The sense of shame related to adoption

Question: In 2015, an American sociologist did a study comparing attitudes of women with unplanned pregnancies toward abortion and adoption (Results of the study were published in 2017 in the Journal Women’s Health Issues). She found that many women considered adoption to be a trauma, both for themselves and the child, who some women feared would grow up to resent them. She also found that neither the pro-choice nor pro-life factions, gave these women much counselling around adoption. There seems to be a lot of stigma around it. Why is this the case?


Answer from the Ascended Master Mother Mary through Kim Michaels. This answer was given during the 2020 Webinar – Choosing America’s Future.

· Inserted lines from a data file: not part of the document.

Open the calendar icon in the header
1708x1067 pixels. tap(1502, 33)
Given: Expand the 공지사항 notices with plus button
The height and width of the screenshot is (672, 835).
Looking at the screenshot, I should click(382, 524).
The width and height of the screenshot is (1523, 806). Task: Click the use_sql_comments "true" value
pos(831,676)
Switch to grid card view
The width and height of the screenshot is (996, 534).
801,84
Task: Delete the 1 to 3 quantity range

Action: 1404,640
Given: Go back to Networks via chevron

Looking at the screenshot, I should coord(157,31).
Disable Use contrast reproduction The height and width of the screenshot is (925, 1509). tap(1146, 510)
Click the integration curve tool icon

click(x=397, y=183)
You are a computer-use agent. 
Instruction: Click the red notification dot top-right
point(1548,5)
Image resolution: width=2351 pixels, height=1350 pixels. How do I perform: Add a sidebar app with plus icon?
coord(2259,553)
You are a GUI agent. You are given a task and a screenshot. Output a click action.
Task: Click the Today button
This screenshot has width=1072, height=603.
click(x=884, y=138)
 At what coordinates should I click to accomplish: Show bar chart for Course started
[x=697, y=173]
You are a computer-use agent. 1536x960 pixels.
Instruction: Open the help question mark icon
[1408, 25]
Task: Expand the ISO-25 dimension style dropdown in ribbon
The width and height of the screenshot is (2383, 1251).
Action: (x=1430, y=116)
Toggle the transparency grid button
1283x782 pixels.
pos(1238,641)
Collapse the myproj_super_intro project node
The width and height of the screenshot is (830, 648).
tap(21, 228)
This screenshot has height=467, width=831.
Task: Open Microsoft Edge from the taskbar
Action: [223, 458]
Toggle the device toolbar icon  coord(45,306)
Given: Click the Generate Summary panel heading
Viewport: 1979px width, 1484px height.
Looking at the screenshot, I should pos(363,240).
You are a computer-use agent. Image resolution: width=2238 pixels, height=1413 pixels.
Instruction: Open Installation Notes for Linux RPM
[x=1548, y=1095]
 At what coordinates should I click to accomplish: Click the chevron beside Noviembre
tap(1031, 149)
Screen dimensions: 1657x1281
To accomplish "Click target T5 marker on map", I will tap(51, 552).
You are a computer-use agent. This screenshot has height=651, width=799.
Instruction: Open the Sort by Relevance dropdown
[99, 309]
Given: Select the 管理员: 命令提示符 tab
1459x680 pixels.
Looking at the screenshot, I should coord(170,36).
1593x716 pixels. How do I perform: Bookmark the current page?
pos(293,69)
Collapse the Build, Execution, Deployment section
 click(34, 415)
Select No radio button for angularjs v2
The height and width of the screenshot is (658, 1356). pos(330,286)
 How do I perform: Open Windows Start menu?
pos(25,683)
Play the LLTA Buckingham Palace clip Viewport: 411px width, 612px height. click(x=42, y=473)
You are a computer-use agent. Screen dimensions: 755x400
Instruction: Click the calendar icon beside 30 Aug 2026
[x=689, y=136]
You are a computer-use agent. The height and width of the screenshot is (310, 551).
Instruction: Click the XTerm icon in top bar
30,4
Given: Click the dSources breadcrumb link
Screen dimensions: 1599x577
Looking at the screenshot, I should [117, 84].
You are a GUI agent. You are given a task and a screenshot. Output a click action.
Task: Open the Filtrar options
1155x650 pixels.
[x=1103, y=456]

There are several reasons for this. But the main reason that I will point out here is that there is this very old attitude, that goes very, very far back in many parts of the world, that as a parent, you either own your children or you are responsible for your children. You talk about my parents, my children, it’s almost a universal use of language around the world. But when you understand the reality, the spiritual reality, the reincarnation, you understand that every human being is an independent lifestream. You have lived many lifetimes. Your current parents have not been your parents in all those past lifetimes, they may have been in a few but certainly not all of them. You recognize here that it is meaningless to say that these are my parents, or my children. You do not own other human beings.

There may be some cases where you have severe karma with people from past lives and that gives you a bond that makes you feel a sense of ownership of these people. But in reality, you do not own other people. This also means that karma can outplay itself in many different ways. There are people who want to maintain a certain traditional view of the family. That a family is the basic unit of society that is somehow sacred that it should be maintained in a certain way, and that you should be very obedient and attached to your parents and that parents have responsibility for their children and so on. These are what you might call traditional values, but in the golden age, they will naturally shift as they have already started shifting in many parts of the world.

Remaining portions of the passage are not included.